The people primarily interested in demonstrating (or “coining”) some bias usually stop here. But rather than just showing a curious effect, the more interesting questions are:

  • Why do people seem to get this wrong?
  • What are the reasons that humans have evolved in this particular direction?

It’s always easy to answer this question concerning the adaptive nature of the phenomenon by an evolutionary “just so” story (e.g., one that involves two systems, one of which fails to monitor the other)29. However, if we think carefully about the issue, it often turns out that there are good reasons for a seemingly distortive mechanism. These reasons typically have to do with systematic structures in our environment and the adaptive nature of cognition picking up these regularities.

The normative model used in Step 3 of the recipe typically appears as some mathematical formula (e.g., Bayes’ theorem) or some other form of probability theory. That’s also where R and simulations by sampling can come into play. The standard way of demonstrating the correct answer to queries about the probability of a sequence is the combinatorial tree representing all sequences of a given length. For instance, the blog post The Solution to my Viral Coin Tossing Poll (of the Learning Machines blog, on 2021-04-28) provides the following R code (adapted to our simpler version of the problem):

# Events/patterns of interest: 
a <- c("H", "H", "H", "H")
b <- c("H", "T", "H", "T")
c <- c("H", "H", "H", "T")

# Generate all possible cases (of length k=4):
k <- 4
all_cases <- expand.grid(rep(list(c("H", "T")), k))

# As matrix:
mx <- as.matrix(all_cases)  
# t(mx)  # transposes mx

# Count: 
sum(colSums(t(mx) == a) == k)  # how many rows of mx equal a?
#> [1] 1
sum(colSums(t(mx) == b) == k)  # how many rows of mx equal b?
#> [1] 1
sum(colSums(t(mx) == c) == k)  # how many rows of mx equal c?
#> [1] 1

Interpretation: This code provides a solution to the problem by first enumerating all possible cases and then counting how often each pattern of interest occurs in them. The key step here consists in using the expand.grid() function to generate all possible sequences of events H and T with a length of \(k=4\) (i.e., the combinatorial tree). This grid is then turned into a matrix (a step that could be skipped). The sum() statements count the number of cases in which the columns of the transposed matrix exactly match our sequences of interest (a, b, or c). However, if one understands what expand.grid() does, this counting step is also not needed (but may be helpful when considering longer sequences).

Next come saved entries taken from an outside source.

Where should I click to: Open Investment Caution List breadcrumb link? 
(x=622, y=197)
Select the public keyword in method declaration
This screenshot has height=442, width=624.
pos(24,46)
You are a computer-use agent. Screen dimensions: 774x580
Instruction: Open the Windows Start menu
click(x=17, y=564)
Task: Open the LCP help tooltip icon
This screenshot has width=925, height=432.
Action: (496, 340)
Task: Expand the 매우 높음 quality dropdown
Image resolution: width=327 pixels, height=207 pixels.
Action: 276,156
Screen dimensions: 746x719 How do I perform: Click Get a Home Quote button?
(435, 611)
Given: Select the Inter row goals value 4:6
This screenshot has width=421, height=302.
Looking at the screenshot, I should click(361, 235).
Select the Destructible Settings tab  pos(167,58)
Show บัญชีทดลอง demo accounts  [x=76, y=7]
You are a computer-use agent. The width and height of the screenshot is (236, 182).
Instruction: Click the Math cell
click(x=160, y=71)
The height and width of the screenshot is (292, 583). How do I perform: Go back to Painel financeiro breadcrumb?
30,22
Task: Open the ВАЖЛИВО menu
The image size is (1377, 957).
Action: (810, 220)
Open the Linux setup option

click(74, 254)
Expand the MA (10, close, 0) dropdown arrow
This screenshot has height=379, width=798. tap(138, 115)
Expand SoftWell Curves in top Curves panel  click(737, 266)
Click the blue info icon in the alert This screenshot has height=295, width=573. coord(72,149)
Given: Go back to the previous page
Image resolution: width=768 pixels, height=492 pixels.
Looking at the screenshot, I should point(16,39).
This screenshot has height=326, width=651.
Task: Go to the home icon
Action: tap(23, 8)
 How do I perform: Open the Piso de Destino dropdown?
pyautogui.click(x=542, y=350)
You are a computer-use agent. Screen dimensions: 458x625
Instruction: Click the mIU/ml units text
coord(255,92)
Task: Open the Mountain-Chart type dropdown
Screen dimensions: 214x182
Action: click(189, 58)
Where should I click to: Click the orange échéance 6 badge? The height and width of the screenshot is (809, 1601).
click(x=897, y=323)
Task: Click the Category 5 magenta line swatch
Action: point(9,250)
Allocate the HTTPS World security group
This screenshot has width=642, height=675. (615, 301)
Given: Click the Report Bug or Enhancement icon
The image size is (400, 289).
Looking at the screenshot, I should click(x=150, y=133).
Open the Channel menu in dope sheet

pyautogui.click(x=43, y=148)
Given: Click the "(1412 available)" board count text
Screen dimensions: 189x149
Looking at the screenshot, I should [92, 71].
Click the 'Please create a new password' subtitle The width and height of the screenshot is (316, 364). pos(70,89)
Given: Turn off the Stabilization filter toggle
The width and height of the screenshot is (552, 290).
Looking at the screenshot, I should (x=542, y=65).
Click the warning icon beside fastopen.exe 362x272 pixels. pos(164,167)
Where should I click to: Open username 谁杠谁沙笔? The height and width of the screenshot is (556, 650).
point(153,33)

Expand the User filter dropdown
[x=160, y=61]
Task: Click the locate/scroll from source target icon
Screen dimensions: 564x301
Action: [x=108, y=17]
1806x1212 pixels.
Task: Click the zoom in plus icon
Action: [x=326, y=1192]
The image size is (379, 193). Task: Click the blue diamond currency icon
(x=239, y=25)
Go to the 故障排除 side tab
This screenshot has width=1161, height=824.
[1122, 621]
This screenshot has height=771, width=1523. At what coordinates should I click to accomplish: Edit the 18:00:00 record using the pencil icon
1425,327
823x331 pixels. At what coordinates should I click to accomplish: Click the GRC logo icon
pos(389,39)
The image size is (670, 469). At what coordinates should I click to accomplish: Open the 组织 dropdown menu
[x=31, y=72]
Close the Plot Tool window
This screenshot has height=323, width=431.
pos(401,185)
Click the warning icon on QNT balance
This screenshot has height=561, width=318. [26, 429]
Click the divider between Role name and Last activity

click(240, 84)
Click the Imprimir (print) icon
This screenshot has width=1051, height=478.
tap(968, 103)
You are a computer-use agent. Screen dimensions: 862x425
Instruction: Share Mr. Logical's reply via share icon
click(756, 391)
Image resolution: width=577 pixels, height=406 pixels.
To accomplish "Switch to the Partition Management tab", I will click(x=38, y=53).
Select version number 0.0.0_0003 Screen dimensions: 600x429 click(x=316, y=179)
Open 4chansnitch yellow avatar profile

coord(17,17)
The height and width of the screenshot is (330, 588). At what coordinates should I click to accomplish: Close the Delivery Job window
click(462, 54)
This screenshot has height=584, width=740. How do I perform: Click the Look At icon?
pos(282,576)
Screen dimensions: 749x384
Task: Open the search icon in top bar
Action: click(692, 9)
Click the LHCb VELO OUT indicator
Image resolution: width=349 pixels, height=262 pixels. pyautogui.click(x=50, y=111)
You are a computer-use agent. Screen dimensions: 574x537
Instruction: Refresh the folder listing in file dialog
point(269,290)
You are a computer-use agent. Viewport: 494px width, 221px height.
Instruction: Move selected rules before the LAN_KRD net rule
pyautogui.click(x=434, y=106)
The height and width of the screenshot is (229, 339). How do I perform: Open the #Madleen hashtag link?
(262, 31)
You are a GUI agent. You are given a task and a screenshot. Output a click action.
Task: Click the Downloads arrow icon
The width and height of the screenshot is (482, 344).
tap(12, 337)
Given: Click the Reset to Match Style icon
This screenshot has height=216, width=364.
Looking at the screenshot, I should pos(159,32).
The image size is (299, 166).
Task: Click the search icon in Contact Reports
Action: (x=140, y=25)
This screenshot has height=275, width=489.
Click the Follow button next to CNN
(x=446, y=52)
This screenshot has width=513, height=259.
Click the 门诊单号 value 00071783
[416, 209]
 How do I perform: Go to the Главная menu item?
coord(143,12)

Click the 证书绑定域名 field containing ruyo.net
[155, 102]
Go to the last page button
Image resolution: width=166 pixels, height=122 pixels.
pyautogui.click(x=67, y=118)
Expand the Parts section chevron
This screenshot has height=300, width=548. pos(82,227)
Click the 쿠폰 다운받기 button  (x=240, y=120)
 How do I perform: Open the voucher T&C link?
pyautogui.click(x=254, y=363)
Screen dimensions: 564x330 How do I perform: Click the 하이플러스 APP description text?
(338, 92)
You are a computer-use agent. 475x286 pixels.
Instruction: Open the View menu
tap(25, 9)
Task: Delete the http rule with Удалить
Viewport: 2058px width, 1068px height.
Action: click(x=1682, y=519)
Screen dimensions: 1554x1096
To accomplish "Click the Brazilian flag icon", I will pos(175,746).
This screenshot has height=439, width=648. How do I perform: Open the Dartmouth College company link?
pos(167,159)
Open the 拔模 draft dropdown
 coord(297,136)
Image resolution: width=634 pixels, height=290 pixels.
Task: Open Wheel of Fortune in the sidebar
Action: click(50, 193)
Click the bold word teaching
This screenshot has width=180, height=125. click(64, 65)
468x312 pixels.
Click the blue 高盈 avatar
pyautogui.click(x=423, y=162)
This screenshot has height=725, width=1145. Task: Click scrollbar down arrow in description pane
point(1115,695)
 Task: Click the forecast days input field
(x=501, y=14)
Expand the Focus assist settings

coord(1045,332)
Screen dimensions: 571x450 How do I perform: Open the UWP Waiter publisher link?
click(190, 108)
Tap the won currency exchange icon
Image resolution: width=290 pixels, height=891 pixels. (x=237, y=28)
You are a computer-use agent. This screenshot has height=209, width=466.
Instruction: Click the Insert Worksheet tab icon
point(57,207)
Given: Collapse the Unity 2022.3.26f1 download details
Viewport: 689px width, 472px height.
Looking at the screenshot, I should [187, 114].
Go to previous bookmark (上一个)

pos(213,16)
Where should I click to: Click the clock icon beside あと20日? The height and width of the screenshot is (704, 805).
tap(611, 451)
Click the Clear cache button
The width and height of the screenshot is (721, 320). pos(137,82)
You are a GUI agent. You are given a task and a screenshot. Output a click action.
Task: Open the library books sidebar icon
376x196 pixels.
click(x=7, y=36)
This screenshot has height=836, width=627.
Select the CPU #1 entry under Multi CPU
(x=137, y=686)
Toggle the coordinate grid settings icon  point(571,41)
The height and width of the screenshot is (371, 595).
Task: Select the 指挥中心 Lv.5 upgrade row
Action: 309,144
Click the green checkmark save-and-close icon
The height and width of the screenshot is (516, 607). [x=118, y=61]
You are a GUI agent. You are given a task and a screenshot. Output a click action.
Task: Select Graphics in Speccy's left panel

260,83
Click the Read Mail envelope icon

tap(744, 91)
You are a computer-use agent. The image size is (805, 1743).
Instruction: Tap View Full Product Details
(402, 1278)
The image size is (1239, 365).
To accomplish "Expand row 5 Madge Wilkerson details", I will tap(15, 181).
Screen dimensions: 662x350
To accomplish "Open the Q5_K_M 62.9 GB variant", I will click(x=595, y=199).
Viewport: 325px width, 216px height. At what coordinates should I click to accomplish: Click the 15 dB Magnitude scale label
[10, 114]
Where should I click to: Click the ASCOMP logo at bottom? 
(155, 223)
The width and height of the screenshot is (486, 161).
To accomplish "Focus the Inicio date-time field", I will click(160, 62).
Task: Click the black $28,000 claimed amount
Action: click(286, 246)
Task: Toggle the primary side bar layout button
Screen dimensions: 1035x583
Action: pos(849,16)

Overall, the code appears to demonstrate that — given all possible series with H and T of length 4 — each sequence of interest occurs exactly once. Hence, it is concluded that all three sequences of interest are equally likely (i.e., occurring with a probability of \(P(a) = P(b) = P(c) = \frac{1}{16}\)). The silent premise made here is: A fair coin is thrown exactly \(k=4\) times, but the probability of each possible outcome corresponds to the long-term outcomes if this process was repeated many (or an infinite number of) times.

Your tasks are to conduct two simulations with slightly different setups:

  1. The code above enumerated the number of possible coin sequences of length \(k=4\). Alternatively, we can simulate an “experiment” that tosses a fair coin many times (e.g., observe 1 million tosses) and then count the actual occurrence of each event (a, b, or c) in this sequence. What would we conclude from this procedure/measure?

  2. A critic claims that people never experience infinite random events (like 1 million tosses of a coin). Instead, they experience many shorter sequences (e.g., 50,000 sequences of length 20). What matters for the human experience of a pattern’s frequency is how many of these sequences contain the event in question. This can be quantified by the average wait time for each event or the probability of non-occurrence of each event in the set of all sequences. What would we conclude from this procedure/measure?

Conduct a simulation for each of these points and compare their results.

Argument by Simulation 1

Strategy: Sample a very long sequence of events and count number of occurrences:

  • Generate one very long series of (e.g., 1 million) random coin tosses

  • Optional: Convert the series and the events of interest into strings (to facilitate pattern matching).

  • Iterate through the sequence and ask: How often does each sequence occur?

We first use sample() to simulate 1 million tosses of a fair coin:

tosses <- sample(c("H", "T"), size = 10^6, replace = TRUE, prob = c(.5, .5))
# tosses

To faciliate finding our patterns of interest in tosses, we convert all into strings:

# Convert to strings:
toss_s <- paste(tosses, collapse = "")
# toss_s
#> [1] 1000000

# Events (as strings):
(a_s <- paste(a, collapse = ""))
#> [1] "HHHH"
(b_s <- paste(b, collapse = ""))
#> [1] "HTHT"
(c_s <- paste(c, collapse = ""))
#> [1] "HHHT"

As a quick check of pattern matching (using regular expressions) reveals that the corresponding counts provided by standard functions would be wrong, as they would fail to count overlapping matches:

gregexpr(pattern = "HH", text = "HHHHH")
stringr::str_locate_all(string = "HHHH", pattern = "HH")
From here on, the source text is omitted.